The field or option “CC,” “cc” or “Cc” used in commercial communications or an email allows the sender to send a copy of the email to someone other than the recipient in the “To:” field of the email, but that is also important.
For example, if you want to send an email to a client with financial information for a project and you want to keep the manager informed. Then the customer's email address is entered in the "To:" field and the manager's email address in the "CC" field.
Because “CC” corresponds to carbon copy initials, it is sometimes written in capital letters; in this case, the possible forms correspond to CC, CC'ing, CC'd, and CC'ed with the apostrophe and CCs, CCing, and CCd without the apostrophe.
From a technical point of view, this option or field works the same as the “TO:” field in an email. This means that it does not matter if an email address is attached in the "To:" field or in the "CC:" field, the email will still be delivered to the recipients, and all of them can see the email address of the recipients. the rest. Why is the "CC" field needed then?
Because when you write an email, the "To:" field or option is for the recipients directly involved in the email, while the "CC" field is for the recipients who receive the email as deference, courtesy, or to stay aware of the information.
Generally, when you receive an email that is named in the "CC" field, you do not have to take any action.
Mainly, the field or option "CC" is used to keep someone informed or to share the same email with them.
The downside to this is that an exact copy of the same email is created in the recipient's inbox. This can lead to rapid inbox saturation. For example, a manager of a large company puts a "CC" on all emails sent, or if all employees put the option "CC" on all emails that they send other colleagues so that the manager or boss is aware.

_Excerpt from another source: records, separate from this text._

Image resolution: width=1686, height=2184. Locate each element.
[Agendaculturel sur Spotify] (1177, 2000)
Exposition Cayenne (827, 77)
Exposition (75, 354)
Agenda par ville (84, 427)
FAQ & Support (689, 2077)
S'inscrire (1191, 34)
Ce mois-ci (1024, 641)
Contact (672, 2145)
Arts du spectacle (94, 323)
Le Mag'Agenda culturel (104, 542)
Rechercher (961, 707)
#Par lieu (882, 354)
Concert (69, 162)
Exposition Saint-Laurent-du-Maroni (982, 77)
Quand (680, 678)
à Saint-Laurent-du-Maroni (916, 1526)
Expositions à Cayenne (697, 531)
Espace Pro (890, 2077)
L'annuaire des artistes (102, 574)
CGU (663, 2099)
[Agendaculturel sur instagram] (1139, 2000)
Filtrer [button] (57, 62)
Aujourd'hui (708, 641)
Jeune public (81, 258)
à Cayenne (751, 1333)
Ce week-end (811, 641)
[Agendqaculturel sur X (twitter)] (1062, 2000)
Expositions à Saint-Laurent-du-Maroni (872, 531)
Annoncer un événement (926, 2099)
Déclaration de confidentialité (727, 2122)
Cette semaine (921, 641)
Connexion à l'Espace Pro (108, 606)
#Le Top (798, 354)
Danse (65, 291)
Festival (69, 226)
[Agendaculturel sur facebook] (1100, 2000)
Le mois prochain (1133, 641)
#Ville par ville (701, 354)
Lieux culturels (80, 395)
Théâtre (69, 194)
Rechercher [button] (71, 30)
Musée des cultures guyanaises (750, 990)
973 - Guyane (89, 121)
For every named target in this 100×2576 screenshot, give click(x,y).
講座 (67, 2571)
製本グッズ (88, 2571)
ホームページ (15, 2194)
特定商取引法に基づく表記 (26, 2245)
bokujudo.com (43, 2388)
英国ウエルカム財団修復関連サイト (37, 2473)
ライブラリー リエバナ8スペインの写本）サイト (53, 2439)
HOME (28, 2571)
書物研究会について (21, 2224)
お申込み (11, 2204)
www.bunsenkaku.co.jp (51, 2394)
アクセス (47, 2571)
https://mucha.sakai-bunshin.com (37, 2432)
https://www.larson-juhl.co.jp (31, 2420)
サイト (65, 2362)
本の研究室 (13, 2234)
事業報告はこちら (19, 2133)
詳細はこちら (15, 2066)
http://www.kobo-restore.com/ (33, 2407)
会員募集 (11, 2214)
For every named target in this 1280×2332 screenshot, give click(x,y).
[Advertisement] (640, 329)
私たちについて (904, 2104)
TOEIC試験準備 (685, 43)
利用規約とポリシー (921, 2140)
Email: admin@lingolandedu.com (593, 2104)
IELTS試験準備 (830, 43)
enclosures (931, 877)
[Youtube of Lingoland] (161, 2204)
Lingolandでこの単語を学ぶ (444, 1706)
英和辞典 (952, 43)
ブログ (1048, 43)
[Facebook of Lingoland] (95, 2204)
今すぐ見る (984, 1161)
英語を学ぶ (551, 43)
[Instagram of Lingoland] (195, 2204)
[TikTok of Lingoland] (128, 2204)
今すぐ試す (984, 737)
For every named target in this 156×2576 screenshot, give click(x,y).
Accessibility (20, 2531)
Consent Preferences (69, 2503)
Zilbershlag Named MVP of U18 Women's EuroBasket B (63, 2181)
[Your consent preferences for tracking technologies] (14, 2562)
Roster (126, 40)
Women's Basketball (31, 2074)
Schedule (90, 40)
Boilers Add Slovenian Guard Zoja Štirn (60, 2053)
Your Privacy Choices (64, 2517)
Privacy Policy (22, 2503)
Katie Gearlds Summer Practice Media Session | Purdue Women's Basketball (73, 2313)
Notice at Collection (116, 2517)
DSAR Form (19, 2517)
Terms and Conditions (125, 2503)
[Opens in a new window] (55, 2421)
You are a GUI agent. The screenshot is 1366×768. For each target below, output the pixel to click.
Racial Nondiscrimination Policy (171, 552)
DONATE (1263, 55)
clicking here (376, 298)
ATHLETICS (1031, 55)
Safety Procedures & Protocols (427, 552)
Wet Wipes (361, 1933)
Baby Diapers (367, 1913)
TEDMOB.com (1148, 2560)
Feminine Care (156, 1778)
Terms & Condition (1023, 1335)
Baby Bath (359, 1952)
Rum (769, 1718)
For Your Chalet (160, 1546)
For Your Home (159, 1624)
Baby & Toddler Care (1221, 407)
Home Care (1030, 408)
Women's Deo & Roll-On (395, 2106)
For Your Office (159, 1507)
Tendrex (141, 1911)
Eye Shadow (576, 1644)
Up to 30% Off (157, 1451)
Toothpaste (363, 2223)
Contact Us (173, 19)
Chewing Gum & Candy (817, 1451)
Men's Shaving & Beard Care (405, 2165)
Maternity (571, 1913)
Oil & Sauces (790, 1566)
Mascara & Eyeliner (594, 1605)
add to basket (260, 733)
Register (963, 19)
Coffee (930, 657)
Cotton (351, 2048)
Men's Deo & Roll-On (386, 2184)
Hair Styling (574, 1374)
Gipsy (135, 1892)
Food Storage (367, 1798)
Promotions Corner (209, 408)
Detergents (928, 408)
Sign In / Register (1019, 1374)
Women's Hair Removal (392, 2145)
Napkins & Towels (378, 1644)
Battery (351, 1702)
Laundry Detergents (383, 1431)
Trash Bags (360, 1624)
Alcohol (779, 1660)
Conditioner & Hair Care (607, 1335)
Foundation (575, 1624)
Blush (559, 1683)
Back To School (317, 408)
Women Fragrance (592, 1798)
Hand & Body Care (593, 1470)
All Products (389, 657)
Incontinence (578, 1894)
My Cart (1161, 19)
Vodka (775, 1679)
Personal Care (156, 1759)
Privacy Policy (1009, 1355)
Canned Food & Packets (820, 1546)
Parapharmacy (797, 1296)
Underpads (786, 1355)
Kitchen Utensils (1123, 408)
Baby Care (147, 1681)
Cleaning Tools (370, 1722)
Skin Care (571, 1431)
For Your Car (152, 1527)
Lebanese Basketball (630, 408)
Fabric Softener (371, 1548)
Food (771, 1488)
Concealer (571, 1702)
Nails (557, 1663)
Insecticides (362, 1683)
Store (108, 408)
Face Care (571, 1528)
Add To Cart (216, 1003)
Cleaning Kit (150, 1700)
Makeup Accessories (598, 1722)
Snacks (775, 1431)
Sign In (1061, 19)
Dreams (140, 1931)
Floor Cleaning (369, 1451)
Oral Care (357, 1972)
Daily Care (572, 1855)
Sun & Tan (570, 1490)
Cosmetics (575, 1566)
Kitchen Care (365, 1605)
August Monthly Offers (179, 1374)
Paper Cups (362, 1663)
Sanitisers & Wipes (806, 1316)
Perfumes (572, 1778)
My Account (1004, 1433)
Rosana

In addition to this, the emails also take up unnecessary space in the storage of the email accounts. If these emails contain attachments (images, videos, documents), these attachments are also copied and delivered to all recipients named in the "CC" fields. Mail servers will fill up quickly, resulting in slow email service and even crash.
Finally, if an email service is used in a way that works under the mode of charging for each email sent, money is spent unnecessarily for each recipient that appears in the "CC" field.
When “CC” is sent to recipients in an email, that list of “CCs” can be seen by other recipients. As an example, it can be said that if a “CC” message is sent to firstname.lastname@example.org and email@example.com in an email, peter and wendy will know that the other also received the same email.
"BCC" stands for "Blind Carbon Copy." The difference with "CC" is that only the sender has the option to see the list of "Bcc" recipients. Continuing with the previous example, if firstname.lastname@example.org and email@example.com are on the “BCC” list, neither Peter nor Wendy will know that the other person received the same email.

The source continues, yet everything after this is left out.